On the domestic front, most Jewish Republicans are in favor of Trump’s tax policy, his efforts at restoring American manufacturing and his pre-pandemic unemployment numbers.

On the other hand, his COVID-19 containment efforts got mixed reviews.

“Being president of the United States is all about leadership, and the fact that Donald Trump did not wear a mask was a shonda,” Zeidman said, using the Yiddish word for disgrace. “If you’re the leader, you don’t tell people everybody’s gotta wear a mask and then you don’t wear a mask. I think his communication was godawful.”

Another Jewish Republican who holds a prominent position in healthcare and who requested anonymity in order not to alienate patients went even further.

Trump, he said, “is a stubborn man and made himself look like a fool on things like masks and Hydroxychloroquine. And going after Fauci who is popular with 80% of Americans. That is the number one reason he will lose.”

That same Trump supporter added that ‘Operation Warp Speed’ is a good policy and should help. Though, “for now,” he admitted, “the virus is winning.”

When it comes to Trump’s personality, even the President’s fiercest defenders disapprove of his character. “I think he’s a narcissist,” Stern said. “What he has accomplished is excellent, but he’s not the personality or the person I would prefer as president of the United States.”

Another supporter flat out said, “I think Trump is a terrible, awful human being.”

He can also be a bit thin-skinned. When one Jewish Republican criticized Trump, he later found out the President personally wiped his name from the annual White House Hanukkah party list. Still, it didn’t deter him.

That’s because, he said, nothing constitutes a bigger turn-off — or threat — to Jewish Republicans than the ascendant progressive left which they view as antisemitic, anti-Israel, and, well, anti-American.

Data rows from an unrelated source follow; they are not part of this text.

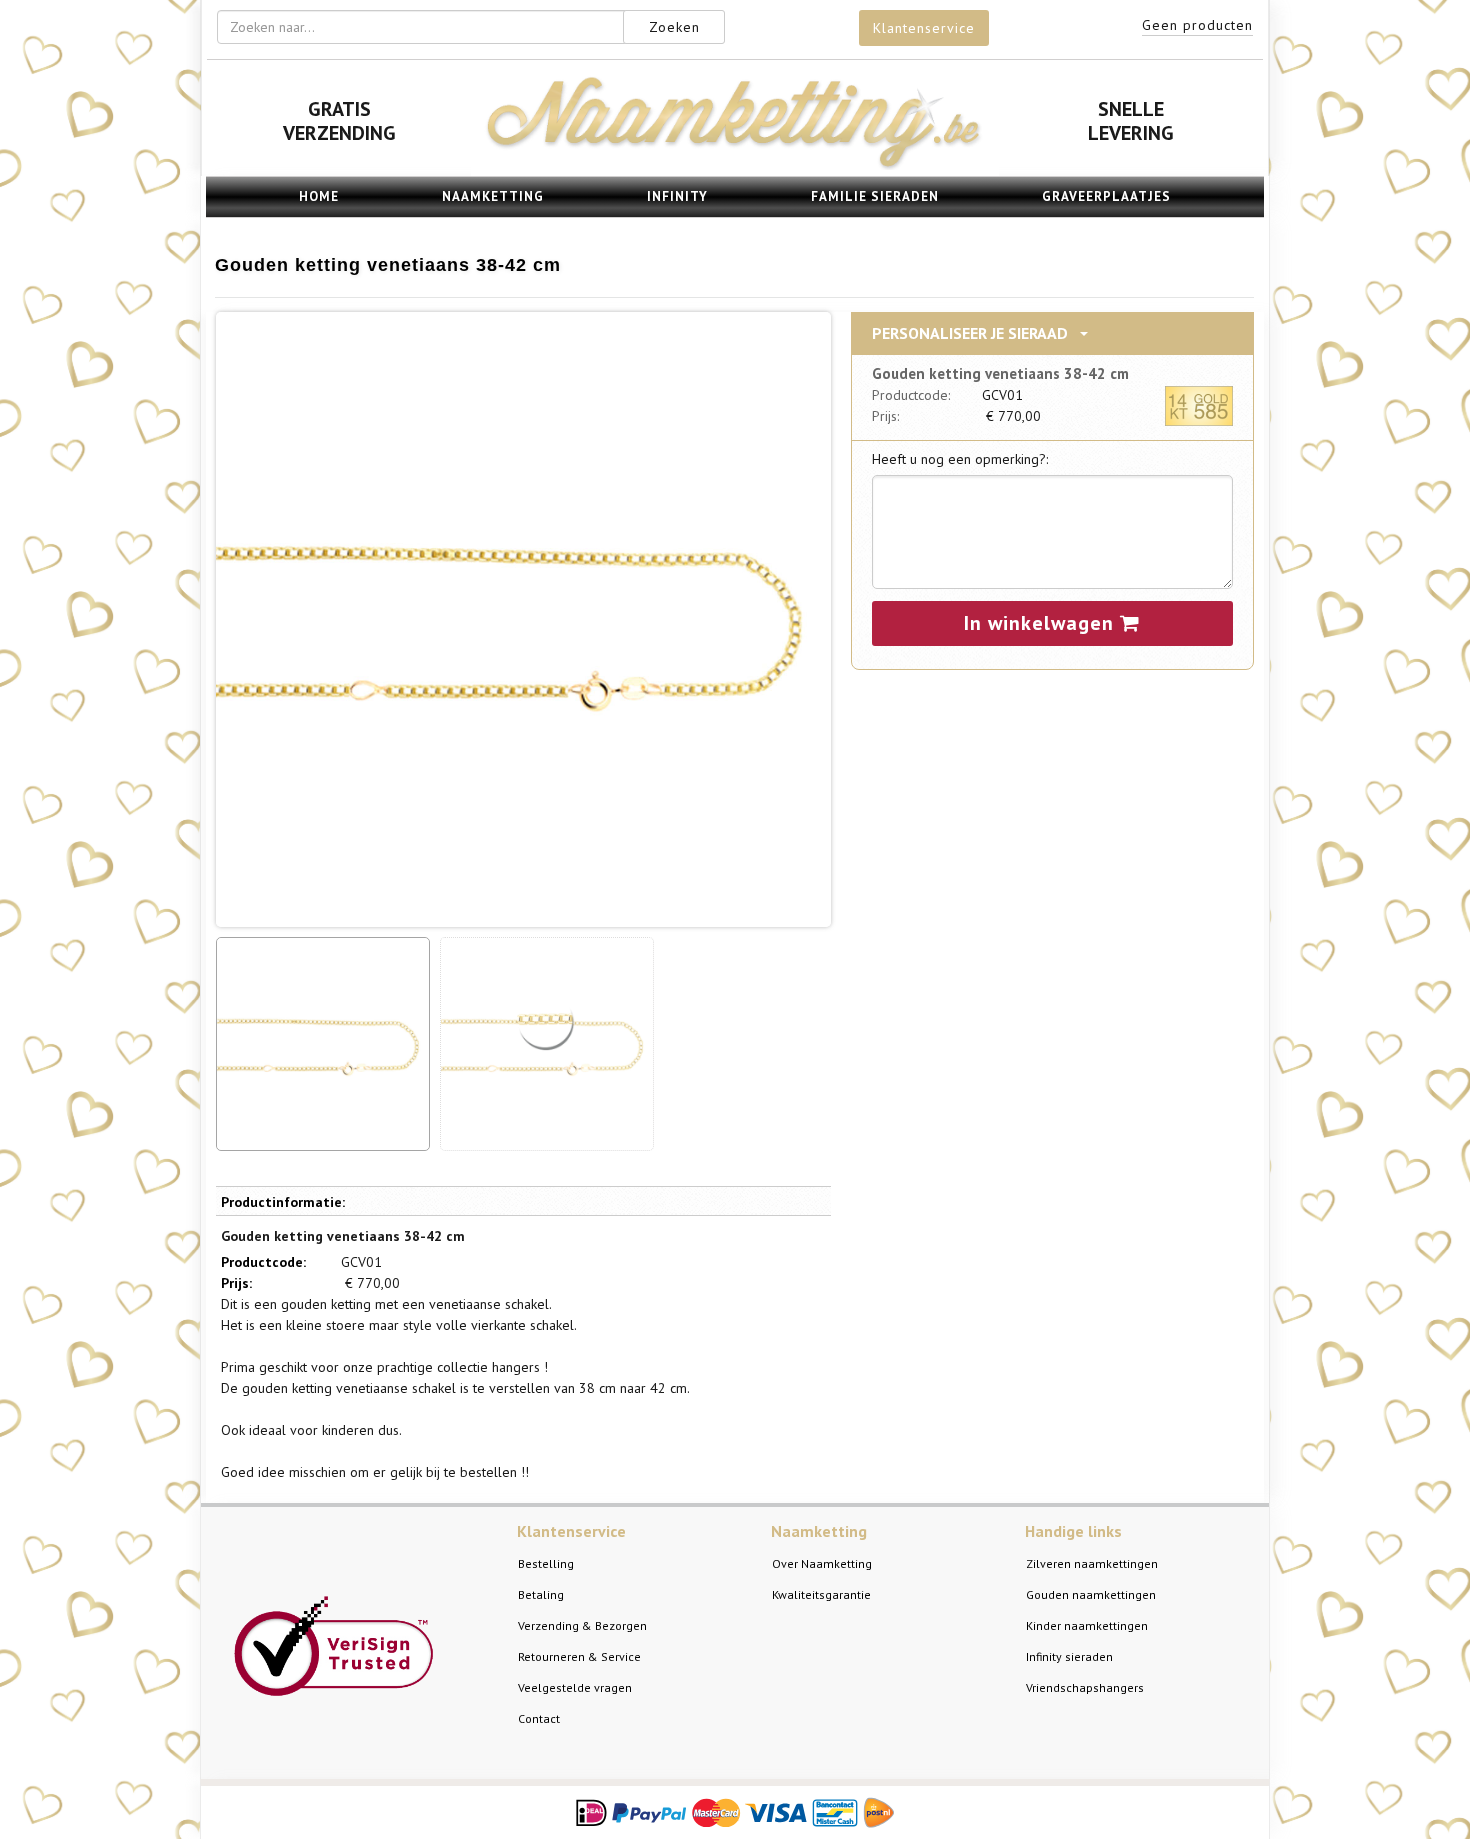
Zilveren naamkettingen (1092, 1563)
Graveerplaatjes (1106, 196)
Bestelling (546, 1563)
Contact (539, 1718)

A few of them warned that if Trump were to eke out a victory on Tuesday it could be read as a repudiation of the chaos and unrest that filled the streets of American cities over the summer. “Everyone was equally appalled by the murder of George Floyd,” one of them told me. “That doesn’t justify burning down buildings, threatening communities or looting.”

Also on their list of grievances against Democrats, Jewish Republicans were incensed by the Mueller probe, the subsequent impeachment and what they consider unfair treatment of Trump’s Supreme Court nominees.

It’s enough fuel to drive both Democrats and Republicans to the polls in record numbers on Tuesday.

And if there’s anything both sides share, it’s fear and anxiety around the outcome of the contest, the integrity of the process, and the uncertainty of its aftermath.

“I’m hoping that whoever wins, the other party understands that this is the vote of the people and that’s what America is about,” Stern said. “I don’t want to hear, ‘He isn’t my president,’ whether it’s Biden or whether it’s Trump. I find that to be disgusting.”

In 2020, if Trump Jews and their critics have anything in common, it’s being on edge.